District of São Paulo, Brazil

Moema is a district in the south region of the city of São Paulo. The name was first applied to the area in the early 20th century, when São Paulo expanded southward and began formalizing new residential districts.

== Toponym ==
The toponym "Moema" is a reference to the character, possibly fictional, of the poem Caramuru, by Santa Rita Durão, classic of the Brazilian arcade literature written in 1781. The character's name, in turn, corresponds to the Old Tupi language mo'ema, which means "lie" (in the poem, Moema was the lover rejected by the main character, Diogo Álvares, thus representing false love, as opposed to true love, represented by Diogo's wife, Catarina Paraguaçu).

== History ==
The area that became Moema was originally rural land with large farms in the late 19th and early 20th centuries and began to urbanize after it was subdivided for residential development in the early 1900s. Its development accelerated throughout the mid-20th century, driven by improved transportation infrastructure and its proximity to Ibirapuera Park, gradually shaping Moema into a predominantly residential neighborhood.

== Bordering districts ==
Moema is adjacent to the São Paulo neighborhoods of Vila Olímpia, Vila Nova Conceição, Brooklin, Indianópolis, and Campo Belo.
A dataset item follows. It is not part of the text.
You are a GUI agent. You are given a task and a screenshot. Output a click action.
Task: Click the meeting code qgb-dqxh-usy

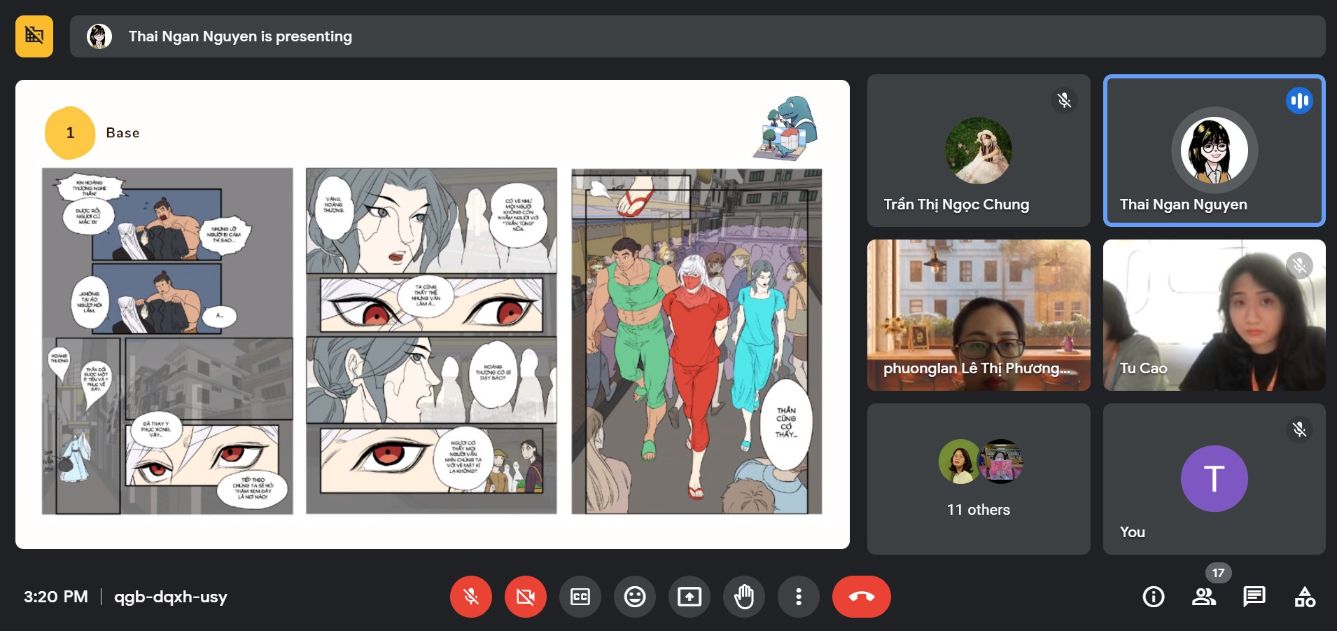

The district is located in the South Zone of the city and is bounded by major thoroughfares such as Avenida Ibirapuera and Avenida dos Bandeirantes.

== Nearby Districts ==
Nearby districts include Vila Clementino, Jardim Lusitânia, and Planalto Paulista, which are located to the east and southeast of Moema and are connected to the district through local streets and shared urban infrastructure.